(Excerpts from a dataset)
- - - - - - -

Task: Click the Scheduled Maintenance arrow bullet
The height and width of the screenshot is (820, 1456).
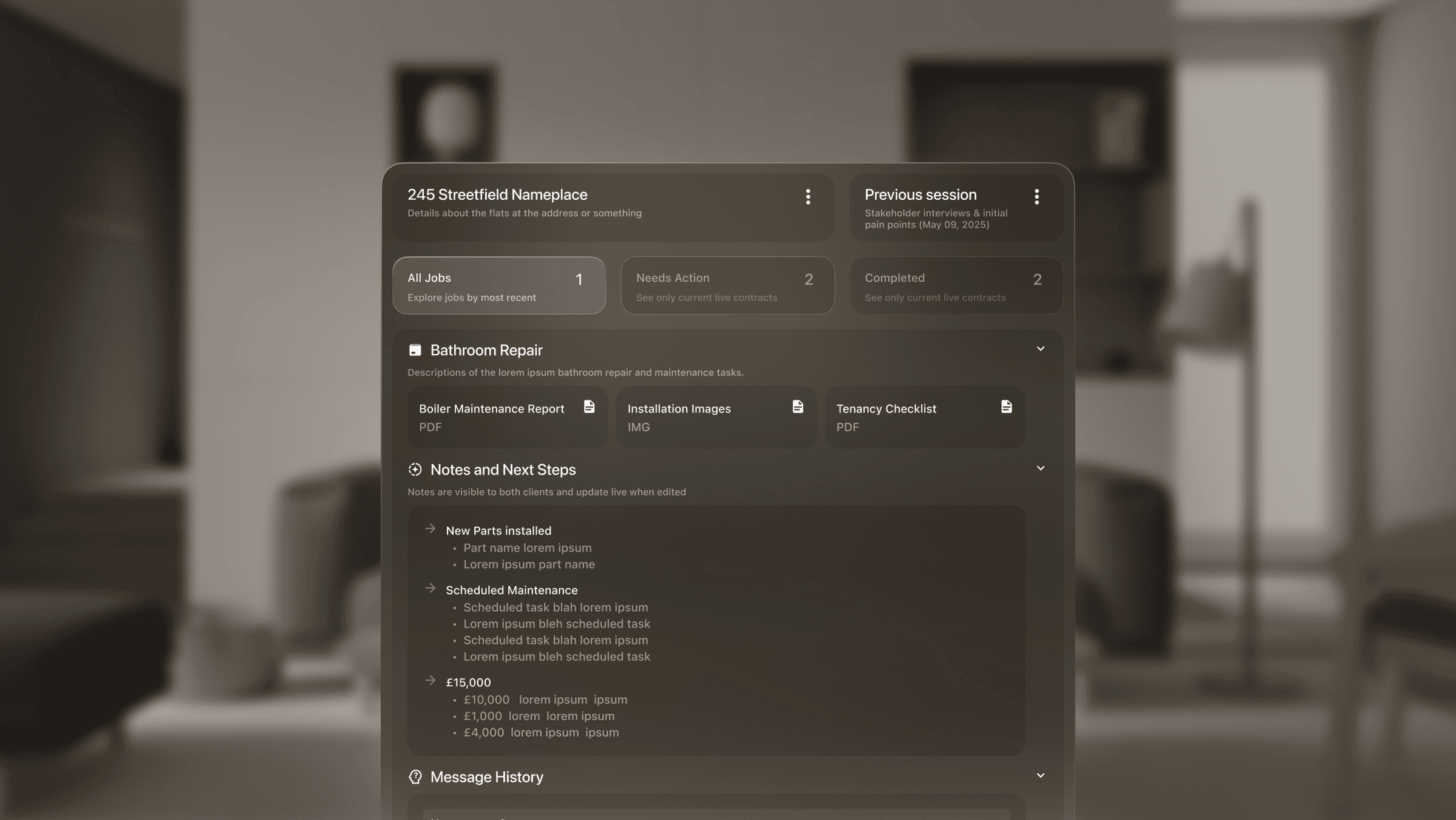Action: click(x=430, y=589)
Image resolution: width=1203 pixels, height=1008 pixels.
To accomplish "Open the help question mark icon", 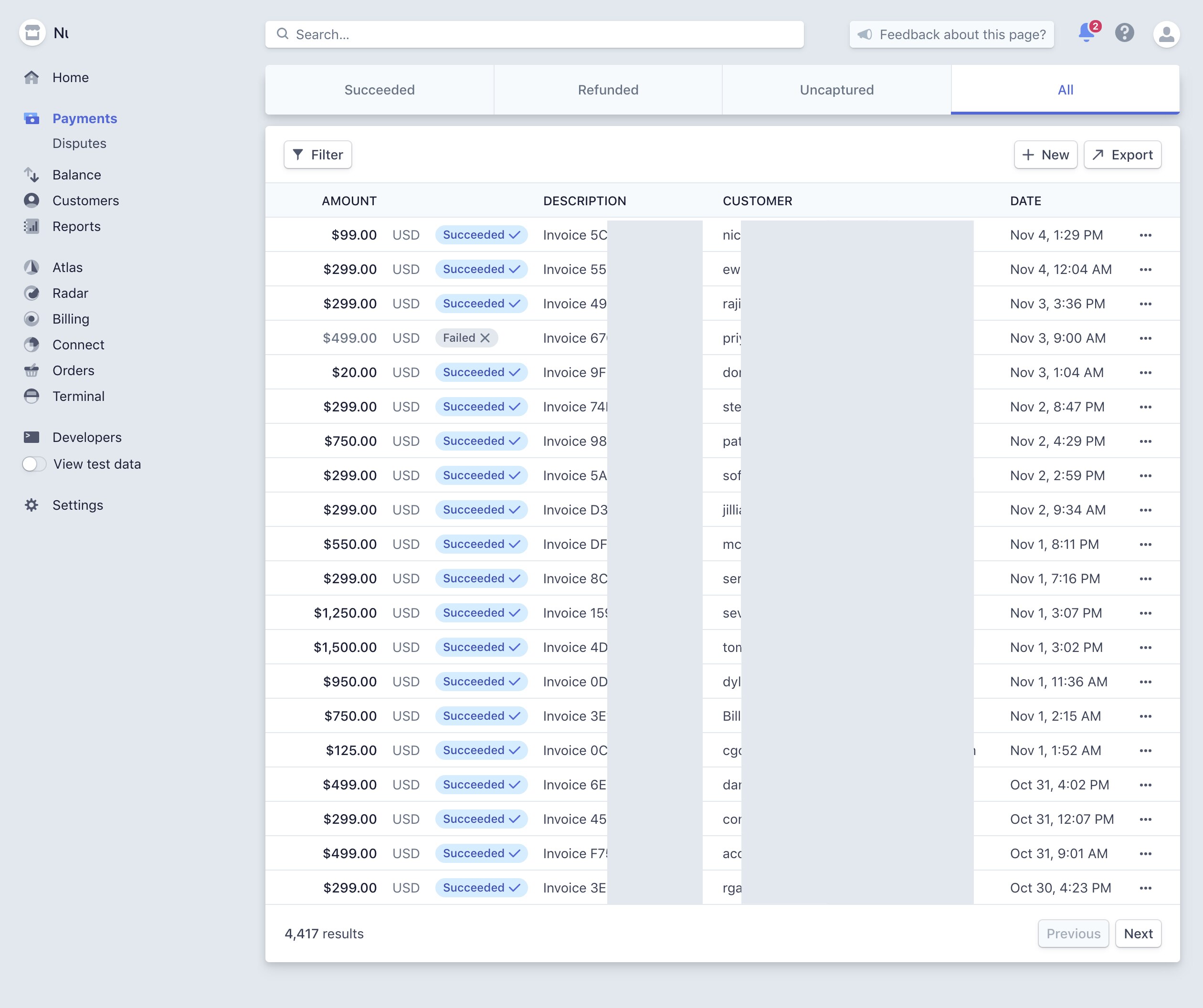I will tap(1124, 33).
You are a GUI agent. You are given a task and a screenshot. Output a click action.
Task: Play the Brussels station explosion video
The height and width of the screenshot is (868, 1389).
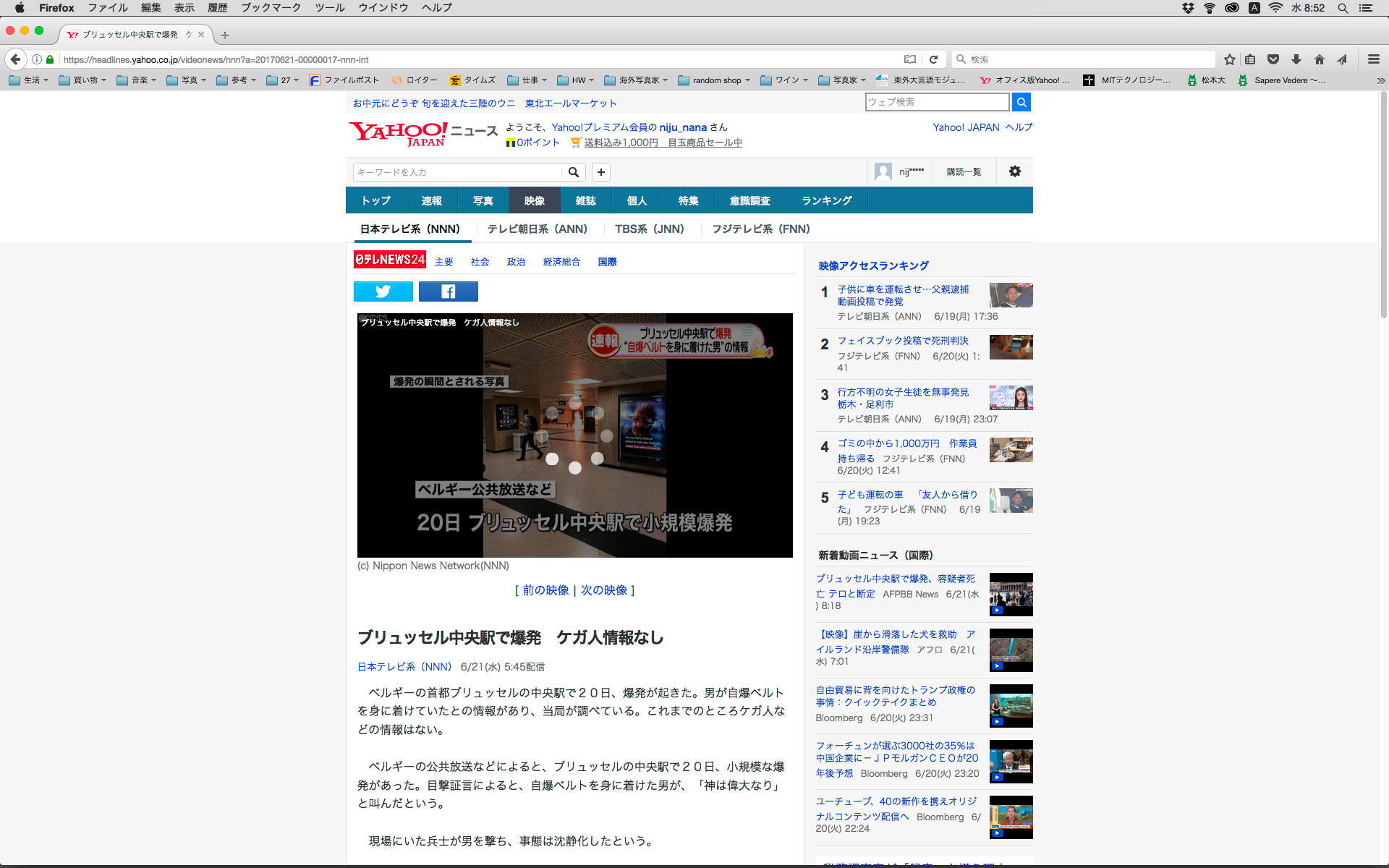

- - - - - - -

__Exercise aim__. Without any pictures, reproduce exactly the lines from the line that contains "You are a GUI" to the end of the entries above, both ends included.

__Exercise response__.
You are a GUI agent. You are given a task and a screenshot. Output a click action.
Task: Play the Brussels station explosion video
The height and width of the screenshot is (868, 1389).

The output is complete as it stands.